The current blind spot in cross-chain bridges that enables crypto crimes is the absence of anti-money laundering (AML) protocols. While some chains attempt to maintain the knowledge chain that connects the two networks by not allowing users to specify a different destination address, this approach has limitations. It only works when both blockchains are EVM-based and relies on the detection capabilities of the destination blockchain, which allows illicit activities to slip through undetected.

The typical response would be to introduce extensive Know Your Customer (KYC) and AML measures to prevent money laundering and other financial crimes. However, there is an alternative approach that focuses on enhancing AML practices without resorting to intrusive KYC requirements. Cross-chain bridges can still operate anonymously or pseudonymously while implementing AML guardrails to prevent illicit transfers. This would involve a few changes to the existing framework.

One solution would be for regulators to mandate AML parameters that bridges must adhere to. However, achieving regulatory clarity for blockchain products is a complex task, and waiting for regulations to catch up would only prolong the problem.

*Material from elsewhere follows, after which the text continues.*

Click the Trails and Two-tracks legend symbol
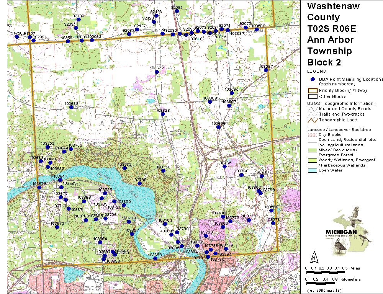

From a technical standpoint, developers of cross-chain bridges could incorporate permissioned infrastructure and anomaly detection systems that do not compromise privacy. It is crucial to strike a balance between preserving trustlessness and privacy while preventing financial crimes.

Since most bridges operate as decentralized protocols, developers need to recognize the importance of implementing AML measures. While some may hesitate due to concerns about interfering with decentralization or complicating the transaction process, it is necessary to adapt quickly. Implementing real-time on-chain AML protocols, such as sanctions, fraud detection, and prevention checkpoints, will help deter illicit activities and maintain credibility.

For blockchain and crypto to gain widespread adoption, it is crucial to ensure that their frameworks are not exploited by terrorists, oppressive regimes, or illegal businesses. While money laundering exists in traditional financial systems, pressuring bridges and cross-chain services to enhance their AML practices will benefit everyone and enable crypto to fulfill its potential as a decentralized financial ecosystem.